Thara Welachaeng is now being urged to sue the arresting officers who are said to have acted upon his estranged wife’s alleged faulty claim that he was a drug user who liked to carry a gun.
Meanwhile, Chon Buri police chief Pol Maj-General Nanthachat Supamongkol said on Thursday that police would use this “mistake” to prevent it happening again and he affirmed that a fact-finding committee has already been set to probe what happened.
Deputy superintendent Pol Lt-Colonel Daranpop Sathongyoo said the children’s mother had told officers that she had obtained the kids’ full custody, even though the dispute had not been resolved and required police to attend the school to check that the children were alright.

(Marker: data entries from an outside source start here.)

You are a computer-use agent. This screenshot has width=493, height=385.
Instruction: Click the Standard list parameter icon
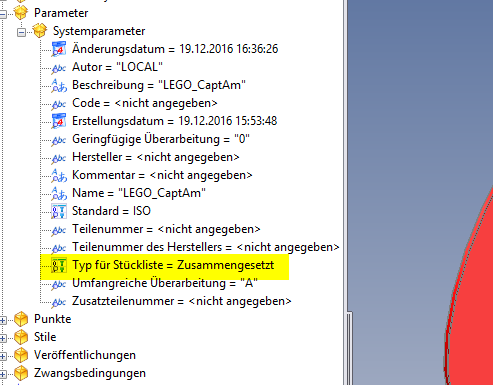coord(59,211)
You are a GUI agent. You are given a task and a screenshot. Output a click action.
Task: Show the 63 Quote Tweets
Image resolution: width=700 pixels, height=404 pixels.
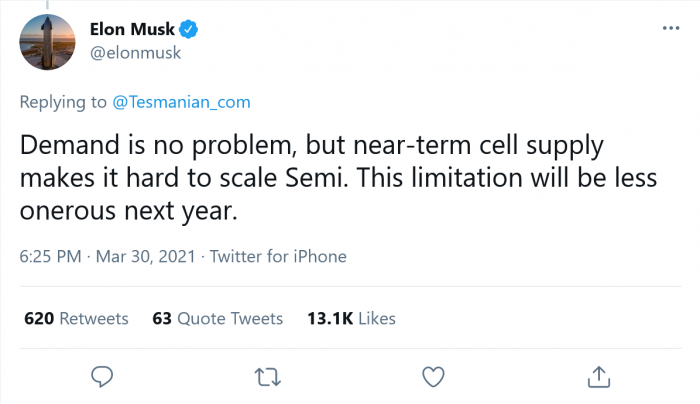[x=217, y=319]
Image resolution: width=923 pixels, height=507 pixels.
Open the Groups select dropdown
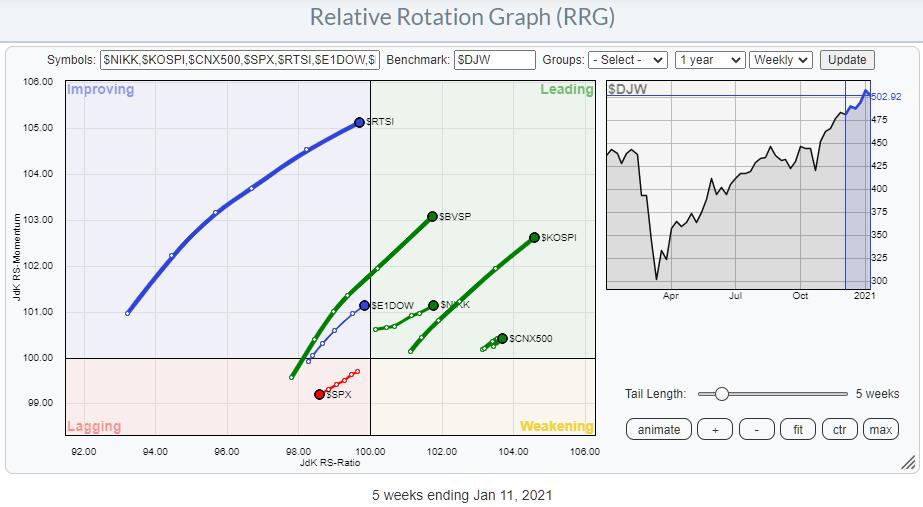pyautogui.click(x=627, y=60)
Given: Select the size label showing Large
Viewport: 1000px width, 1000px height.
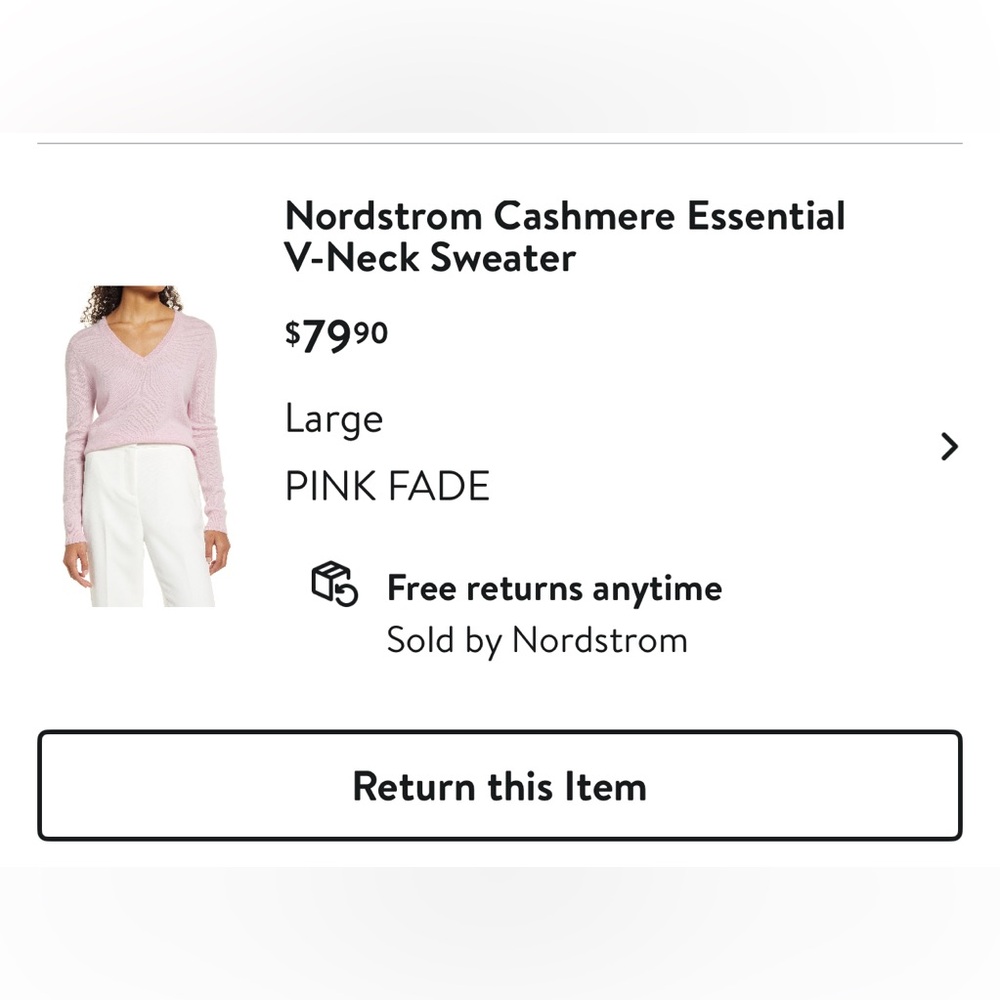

Bang Lamung station superintendent Pol Colonel Chakthip Parapathakul said the result of an investigation into how police handled the case would depend solely on the evidence.
Prominent lawyer Kerdpol Kaewkerd said Thara should sue the police and army over their excessive use of force, besides consider pressing charges against his estranged wife and her relatives for assault and making false accusations.
“This case is an illegal apprehension of a person; there was no arrest warrant issued by a court, there was no wrongdoing committed in front of officers and no illegal items were found on him, as his estranged wife had [falsely] claimed,” the lawyer said.
Police’s claim that Thara was making a scene and therefore had to be escorted away didn’t justify the heavy-handed treatment, he said.
Thara was lunching peacefully at the school with his two daughters when his estranged wife – from whom he had separated five years ago – and her relatives showed up along with police and army officers, who said they had been told he had drugs and a weapon in his possession.
Officers, who subdued the screaming man in a manner described by Thai social media as rough treatment, didn’t find any illegal items on him. Thara’s estranged wife then took the opportunity to take the children away to Kanchanaburi “for fear of their safety” and failed to see police later as promised.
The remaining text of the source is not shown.